肿瘤细胞如何培养

肿瘤细胞培养是指从肿瘤组织中分离出肿瘤细胞，在体外模拟体内环境使其生长、增殖的技术。以下是肿瘤细胞培养的基本方法：

培养前准备

实验器材：准备细胞培养瓶、培养皿、移液管、离心管、显微镜、二氧化碳培养箱、超净工作台等。所有器材需经过严格的清洗、消毒和灭菌处理，以防止微生物污染。

培养基：根据肿瘤细胞的类型选择合适的培养基，如 RPMI - 1640、DMEM 等。培养基中通常需添加 10% - 20% 的胎牛血清，以提供细胞生长所需的营养物质和生长因子。此外，还需加入青霉素、链霉素等抗生素，以防止细菌污染，其终浓度一般为青霉素 100 U/mL、链霉素 100 μg/mL。

消化液：常用的消化液为胰蛋白酶 - EDTA 混合液。一般胰蛋白酶的浓度为 0.25%，EDTA 的浓度为 0.02%。

细胞取材与分离

取材：在无菌条件下，从手术切除的肿瘤组织中获取标本。尽量选取肿瘤边缘生长活跃的部分，避免取到坏死灶。将取下的组织放入含有预冷的、含抗生素的 PBS 缓冲液的无菌容器中，尽快送往实验室进行处理。

分离：将肿瘤组织在超净工作台上用 PBS 缓冲液冲洗数次，去除血液和杂质。然后将组织剪成 1 - 2 mm³ 的小块，加入适量的消化液，在 37℃恒温箱中消化 15 - 30 分钟，期间轻轻摇晃容器，使组织块与消化液充分接触。当组织块变得松散，大部分细胞解离下来时，加入含有血清的培养基终止消化。通过滤网过滤细胞悬液，去除未消化的组织块，然后将细胞悬液离心，转速一般为 1000 - 1500 rpm，离心 5 - 10 分钟，弃去上清液，得到肿瘤细胞沉淀。

细胞培养

接种：用适量的培养基重悬细胞沉淀，调整细胞密度，一般为 1×10⁵ - 1×10⁶个 /mL。将细胞悬液接种到培养瓶或培养皿中，轻轻摇匀，使细胞均匀分布。然后将培养瓶或培养皿放入二氧化碳培养箱中，在 37℃、5% CO₂的条件下培养。

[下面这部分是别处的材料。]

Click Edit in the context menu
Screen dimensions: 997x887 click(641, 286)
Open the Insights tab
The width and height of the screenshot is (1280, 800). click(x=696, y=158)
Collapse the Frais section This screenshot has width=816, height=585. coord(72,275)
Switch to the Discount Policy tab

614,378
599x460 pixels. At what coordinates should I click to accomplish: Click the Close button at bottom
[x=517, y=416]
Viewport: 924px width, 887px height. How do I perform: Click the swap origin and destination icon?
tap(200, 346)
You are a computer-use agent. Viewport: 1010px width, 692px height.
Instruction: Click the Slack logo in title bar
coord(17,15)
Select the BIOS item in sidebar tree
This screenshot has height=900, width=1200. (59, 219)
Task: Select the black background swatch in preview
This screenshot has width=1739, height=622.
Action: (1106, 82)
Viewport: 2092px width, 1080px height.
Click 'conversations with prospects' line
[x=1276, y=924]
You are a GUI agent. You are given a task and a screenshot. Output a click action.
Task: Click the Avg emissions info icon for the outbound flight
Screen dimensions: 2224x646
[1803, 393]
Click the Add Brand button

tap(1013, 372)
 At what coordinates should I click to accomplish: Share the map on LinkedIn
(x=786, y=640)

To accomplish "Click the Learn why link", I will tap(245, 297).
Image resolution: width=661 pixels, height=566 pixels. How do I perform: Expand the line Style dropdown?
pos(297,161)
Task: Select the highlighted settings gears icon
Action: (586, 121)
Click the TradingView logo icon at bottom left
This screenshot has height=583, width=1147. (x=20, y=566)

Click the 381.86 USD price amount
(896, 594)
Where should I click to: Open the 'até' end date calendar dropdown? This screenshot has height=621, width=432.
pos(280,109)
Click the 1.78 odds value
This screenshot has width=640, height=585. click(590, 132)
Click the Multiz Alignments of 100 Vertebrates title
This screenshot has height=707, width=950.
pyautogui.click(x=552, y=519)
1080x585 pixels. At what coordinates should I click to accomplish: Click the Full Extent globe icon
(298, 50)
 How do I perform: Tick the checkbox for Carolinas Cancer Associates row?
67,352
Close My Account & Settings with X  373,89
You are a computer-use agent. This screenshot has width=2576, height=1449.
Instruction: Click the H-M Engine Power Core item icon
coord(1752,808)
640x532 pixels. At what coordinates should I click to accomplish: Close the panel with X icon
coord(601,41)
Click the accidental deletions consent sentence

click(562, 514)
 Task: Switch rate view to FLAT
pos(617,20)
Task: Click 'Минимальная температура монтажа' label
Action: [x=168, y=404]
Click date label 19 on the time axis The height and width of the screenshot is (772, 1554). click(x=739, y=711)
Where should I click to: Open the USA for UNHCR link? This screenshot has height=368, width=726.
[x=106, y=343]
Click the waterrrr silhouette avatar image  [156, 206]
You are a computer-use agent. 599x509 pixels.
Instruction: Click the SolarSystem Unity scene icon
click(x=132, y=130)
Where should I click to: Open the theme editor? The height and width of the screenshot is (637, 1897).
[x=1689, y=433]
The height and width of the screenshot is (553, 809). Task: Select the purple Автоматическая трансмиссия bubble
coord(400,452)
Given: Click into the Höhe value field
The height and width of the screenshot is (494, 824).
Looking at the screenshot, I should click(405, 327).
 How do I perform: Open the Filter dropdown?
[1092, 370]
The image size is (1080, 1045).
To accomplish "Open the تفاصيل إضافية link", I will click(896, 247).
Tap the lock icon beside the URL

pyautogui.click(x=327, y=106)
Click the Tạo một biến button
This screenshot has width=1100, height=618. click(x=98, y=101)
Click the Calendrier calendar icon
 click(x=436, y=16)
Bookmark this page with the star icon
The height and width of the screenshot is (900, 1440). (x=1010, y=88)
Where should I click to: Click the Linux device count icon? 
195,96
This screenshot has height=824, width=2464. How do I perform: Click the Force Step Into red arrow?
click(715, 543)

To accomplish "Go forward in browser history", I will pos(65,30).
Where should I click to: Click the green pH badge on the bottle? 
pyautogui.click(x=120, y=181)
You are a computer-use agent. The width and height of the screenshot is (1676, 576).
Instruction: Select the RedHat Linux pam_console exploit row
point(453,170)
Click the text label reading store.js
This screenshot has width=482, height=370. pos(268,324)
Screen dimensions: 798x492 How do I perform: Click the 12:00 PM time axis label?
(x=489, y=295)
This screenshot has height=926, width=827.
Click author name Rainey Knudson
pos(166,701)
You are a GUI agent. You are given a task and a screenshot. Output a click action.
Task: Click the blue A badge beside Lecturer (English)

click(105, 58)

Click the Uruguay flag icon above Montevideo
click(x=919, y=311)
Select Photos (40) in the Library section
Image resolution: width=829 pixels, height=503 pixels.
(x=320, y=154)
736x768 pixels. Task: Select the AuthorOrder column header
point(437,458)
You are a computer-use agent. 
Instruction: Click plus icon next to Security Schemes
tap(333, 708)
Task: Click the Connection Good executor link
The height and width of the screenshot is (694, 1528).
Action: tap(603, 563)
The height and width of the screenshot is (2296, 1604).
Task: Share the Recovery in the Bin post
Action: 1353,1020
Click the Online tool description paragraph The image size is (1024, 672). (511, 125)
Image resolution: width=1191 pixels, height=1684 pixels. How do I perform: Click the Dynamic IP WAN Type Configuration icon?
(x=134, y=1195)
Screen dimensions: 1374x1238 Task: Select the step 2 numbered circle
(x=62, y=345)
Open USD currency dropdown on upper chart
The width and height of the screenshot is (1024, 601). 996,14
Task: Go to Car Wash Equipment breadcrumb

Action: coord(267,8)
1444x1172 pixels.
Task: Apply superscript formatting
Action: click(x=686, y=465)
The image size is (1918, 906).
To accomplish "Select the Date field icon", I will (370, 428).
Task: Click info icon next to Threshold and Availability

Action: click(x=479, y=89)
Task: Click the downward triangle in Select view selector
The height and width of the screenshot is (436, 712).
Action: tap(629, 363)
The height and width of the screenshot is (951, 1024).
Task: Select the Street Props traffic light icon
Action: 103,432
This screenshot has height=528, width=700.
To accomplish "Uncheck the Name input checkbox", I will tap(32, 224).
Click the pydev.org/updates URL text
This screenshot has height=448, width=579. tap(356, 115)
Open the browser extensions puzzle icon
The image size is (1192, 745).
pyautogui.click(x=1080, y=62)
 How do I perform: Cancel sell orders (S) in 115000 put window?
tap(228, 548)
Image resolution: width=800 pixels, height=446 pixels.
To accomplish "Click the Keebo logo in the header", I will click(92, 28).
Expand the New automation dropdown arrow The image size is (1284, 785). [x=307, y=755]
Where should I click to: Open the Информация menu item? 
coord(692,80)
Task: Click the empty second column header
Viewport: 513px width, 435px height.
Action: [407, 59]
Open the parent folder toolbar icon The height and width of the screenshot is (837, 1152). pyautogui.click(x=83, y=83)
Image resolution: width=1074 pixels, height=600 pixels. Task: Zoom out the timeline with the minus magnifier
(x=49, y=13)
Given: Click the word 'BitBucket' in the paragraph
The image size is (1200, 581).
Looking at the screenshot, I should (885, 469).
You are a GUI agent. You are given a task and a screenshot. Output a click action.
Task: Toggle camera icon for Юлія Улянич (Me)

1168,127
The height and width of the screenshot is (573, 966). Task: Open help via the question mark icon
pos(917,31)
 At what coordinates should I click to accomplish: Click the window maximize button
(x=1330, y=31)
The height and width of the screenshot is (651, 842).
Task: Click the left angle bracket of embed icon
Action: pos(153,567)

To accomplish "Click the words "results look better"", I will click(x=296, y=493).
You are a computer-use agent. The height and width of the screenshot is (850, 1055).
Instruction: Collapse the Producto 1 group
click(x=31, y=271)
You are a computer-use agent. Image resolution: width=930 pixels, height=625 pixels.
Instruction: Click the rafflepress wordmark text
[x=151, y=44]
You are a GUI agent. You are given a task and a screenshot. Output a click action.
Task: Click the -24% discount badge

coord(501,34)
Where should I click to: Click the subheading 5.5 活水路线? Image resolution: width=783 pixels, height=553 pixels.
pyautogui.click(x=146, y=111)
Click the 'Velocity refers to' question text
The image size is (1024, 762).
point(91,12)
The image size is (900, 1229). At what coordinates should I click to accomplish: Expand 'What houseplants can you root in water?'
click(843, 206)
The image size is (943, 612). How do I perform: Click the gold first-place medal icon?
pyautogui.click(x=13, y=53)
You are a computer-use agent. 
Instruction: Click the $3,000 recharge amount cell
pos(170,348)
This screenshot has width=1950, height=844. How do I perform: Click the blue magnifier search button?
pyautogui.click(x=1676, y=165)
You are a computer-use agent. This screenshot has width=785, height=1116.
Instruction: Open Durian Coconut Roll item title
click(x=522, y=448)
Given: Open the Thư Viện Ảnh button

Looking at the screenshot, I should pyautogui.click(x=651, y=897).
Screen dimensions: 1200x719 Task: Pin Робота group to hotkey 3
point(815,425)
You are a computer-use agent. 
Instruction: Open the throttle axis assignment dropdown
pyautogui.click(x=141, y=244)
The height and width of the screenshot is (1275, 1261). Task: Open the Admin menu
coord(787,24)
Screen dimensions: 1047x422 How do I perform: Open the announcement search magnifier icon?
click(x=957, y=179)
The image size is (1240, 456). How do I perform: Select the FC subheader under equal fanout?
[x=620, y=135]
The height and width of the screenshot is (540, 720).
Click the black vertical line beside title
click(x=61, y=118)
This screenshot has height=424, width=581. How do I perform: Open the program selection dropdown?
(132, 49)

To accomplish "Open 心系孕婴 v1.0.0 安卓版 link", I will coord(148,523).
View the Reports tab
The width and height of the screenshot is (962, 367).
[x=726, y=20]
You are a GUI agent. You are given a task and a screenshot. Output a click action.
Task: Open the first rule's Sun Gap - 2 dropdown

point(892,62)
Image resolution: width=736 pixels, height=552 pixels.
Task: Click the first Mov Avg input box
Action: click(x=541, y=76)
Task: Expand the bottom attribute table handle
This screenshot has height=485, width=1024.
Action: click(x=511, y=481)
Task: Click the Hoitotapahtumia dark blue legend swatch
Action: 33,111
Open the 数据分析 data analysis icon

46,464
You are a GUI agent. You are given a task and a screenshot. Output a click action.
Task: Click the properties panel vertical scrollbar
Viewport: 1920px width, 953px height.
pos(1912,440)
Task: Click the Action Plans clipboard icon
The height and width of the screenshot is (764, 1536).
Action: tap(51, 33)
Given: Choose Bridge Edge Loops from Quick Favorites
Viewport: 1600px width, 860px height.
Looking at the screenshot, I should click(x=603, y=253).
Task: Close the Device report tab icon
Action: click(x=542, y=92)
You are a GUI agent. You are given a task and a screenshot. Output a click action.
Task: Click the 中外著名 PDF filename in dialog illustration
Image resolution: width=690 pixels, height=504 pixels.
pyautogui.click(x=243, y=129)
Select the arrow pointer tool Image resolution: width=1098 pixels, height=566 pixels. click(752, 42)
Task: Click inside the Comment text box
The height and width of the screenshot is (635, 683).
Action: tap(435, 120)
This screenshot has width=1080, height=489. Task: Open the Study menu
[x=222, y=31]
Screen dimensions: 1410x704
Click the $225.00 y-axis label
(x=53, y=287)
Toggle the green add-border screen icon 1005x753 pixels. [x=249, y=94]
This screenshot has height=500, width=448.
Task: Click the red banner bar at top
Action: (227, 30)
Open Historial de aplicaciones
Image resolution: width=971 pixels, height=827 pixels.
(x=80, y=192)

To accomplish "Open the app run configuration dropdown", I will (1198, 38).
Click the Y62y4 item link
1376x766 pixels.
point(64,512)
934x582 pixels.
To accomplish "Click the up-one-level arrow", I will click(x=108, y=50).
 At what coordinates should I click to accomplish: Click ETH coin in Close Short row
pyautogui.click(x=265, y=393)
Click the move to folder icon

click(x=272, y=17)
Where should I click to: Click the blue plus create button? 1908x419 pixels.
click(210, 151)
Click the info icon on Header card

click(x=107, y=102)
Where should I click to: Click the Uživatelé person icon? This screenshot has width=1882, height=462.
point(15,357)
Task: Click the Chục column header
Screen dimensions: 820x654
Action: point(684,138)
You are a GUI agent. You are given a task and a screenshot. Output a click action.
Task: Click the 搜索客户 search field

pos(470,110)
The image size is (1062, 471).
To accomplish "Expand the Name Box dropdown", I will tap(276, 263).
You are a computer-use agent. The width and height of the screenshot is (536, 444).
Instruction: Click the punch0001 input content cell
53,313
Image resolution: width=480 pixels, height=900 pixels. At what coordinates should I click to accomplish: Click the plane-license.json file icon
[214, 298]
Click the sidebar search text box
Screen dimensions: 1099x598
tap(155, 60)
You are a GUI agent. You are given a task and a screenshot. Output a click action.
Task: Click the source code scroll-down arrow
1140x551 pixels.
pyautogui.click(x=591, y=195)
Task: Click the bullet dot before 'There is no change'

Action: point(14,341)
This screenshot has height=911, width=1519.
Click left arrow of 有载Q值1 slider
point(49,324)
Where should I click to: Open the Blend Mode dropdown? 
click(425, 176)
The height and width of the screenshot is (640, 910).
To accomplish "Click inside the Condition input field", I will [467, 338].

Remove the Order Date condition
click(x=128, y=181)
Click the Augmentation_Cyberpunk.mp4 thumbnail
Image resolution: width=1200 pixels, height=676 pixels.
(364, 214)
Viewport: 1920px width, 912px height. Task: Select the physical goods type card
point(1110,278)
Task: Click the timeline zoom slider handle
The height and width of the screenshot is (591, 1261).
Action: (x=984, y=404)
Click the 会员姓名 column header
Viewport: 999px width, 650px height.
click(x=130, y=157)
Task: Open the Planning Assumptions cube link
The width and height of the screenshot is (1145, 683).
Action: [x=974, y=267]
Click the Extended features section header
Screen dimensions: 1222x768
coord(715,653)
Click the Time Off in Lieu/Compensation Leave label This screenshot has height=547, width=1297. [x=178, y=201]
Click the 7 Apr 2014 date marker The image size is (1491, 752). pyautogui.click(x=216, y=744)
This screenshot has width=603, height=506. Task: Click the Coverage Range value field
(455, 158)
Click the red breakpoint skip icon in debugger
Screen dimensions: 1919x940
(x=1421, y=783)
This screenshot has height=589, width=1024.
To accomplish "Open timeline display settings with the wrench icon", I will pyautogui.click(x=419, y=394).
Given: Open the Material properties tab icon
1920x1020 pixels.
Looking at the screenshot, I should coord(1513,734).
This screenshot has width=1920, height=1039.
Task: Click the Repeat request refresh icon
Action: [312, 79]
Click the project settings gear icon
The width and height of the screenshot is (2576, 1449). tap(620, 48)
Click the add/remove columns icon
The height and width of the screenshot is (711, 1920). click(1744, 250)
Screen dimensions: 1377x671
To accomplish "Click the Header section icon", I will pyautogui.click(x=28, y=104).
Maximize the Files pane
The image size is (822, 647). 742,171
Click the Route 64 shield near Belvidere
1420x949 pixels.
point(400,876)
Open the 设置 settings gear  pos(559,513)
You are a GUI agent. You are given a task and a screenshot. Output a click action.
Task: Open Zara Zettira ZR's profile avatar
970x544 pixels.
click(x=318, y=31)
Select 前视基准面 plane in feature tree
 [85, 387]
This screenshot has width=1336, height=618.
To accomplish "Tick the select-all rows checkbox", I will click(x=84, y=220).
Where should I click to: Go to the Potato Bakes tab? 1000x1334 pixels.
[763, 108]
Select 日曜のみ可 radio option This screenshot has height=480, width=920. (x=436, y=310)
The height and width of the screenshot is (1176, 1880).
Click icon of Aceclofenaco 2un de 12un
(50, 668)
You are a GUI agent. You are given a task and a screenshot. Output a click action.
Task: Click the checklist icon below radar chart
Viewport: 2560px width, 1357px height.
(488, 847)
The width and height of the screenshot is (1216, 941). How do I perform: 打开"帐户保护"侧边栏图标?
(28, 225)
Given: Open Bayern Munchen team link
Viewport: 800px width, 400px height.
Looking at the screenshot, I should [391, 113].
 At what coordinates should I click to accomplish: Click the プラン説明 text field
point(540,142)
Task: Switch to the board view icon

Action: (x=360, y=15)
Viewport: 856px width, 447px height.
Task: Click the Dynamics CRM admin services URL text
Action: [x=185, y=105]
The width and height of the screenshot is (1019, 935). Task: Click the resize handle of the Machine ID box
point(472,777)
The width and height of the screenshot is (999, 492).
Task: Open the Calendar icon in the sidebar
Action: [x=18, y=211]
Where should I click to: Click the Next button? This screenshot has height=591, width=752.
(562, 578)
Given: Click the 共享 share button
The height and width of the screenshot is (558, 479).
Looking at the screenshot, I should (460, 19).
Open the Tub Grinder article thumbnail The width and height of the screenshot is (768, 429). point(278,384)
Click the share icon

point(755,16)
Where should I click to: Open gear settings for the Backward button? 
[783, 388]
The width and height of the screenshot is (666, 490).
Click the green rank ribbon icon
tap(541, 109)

换液：培养过程中，细胞会消耗培养基中的营养物质，并产生代谢废物。因此，需要定期更换培养基，以维持细胞的生长环境。一般每隔 1 - 2 天观察细胞生长情况并更换培养基。当细胞生长至汇合度达到 80% - 90% 时，需要进行传代培养。

细胞传代

消化：吸去培养瓶中的旧培养基，用 PBS 缓冲液冲洗细胞 1 - 2 次，去除残留的培养基和血清。然后加入适量的消化液，覆盖细胞表面，在 37℃下消化 1 - 3 分钟。当在显微镜下观察到细胞变圆、间隙增大时，加入含有血清的培养基终止消化。

吹打与接种：用移液管轻轻吹打细胞，使细胞从培养瓶壁上脱落下来，形成细胞悬液。将细胞悬液转移到离心管中，离心，转速和时间与初次分离细胞时相同。弃去上清液，用适量的新鲜培养基重悬细胞，然后按照一定的比例将细胞接种到新的培养瓶中，继续培养。

细胞冻存与复苏

冻存：当细胞培养到一定数量时，为了长期保存细胞，需要进行冻存。将细胞消化成单细胞悬液，离心后弃去上清液，加入适量的冻存液（一般为含 10% DMSO、20% 胎牛血清的培养基），使细胞密度为 1×10⁶ - 1×10⁷个 /mL。将细胞悬液分装到冻存管中，密封好，然后按照一定的降温程序进行冻存，一般先在 4℃冰箱中放置 30 分钟，再放入 - 20℃冰箱中放置 1 - 2 小时，最后放入 - 80℃冰箱中过夜，次日转移到液氮中保存。

复苏：从液氮中取出冻存管，迅速放入 37℃水浴锅中，轻轻摇晃，使其在 1 - 2 分钟内快速解冻。然后将细胞悬液转移到离心管中，加入适量的培养基，离心，弃去上清液，用新鲜培养基重悬细胞，接种到培养瓶中，放入二氧化碳培养箱中培养。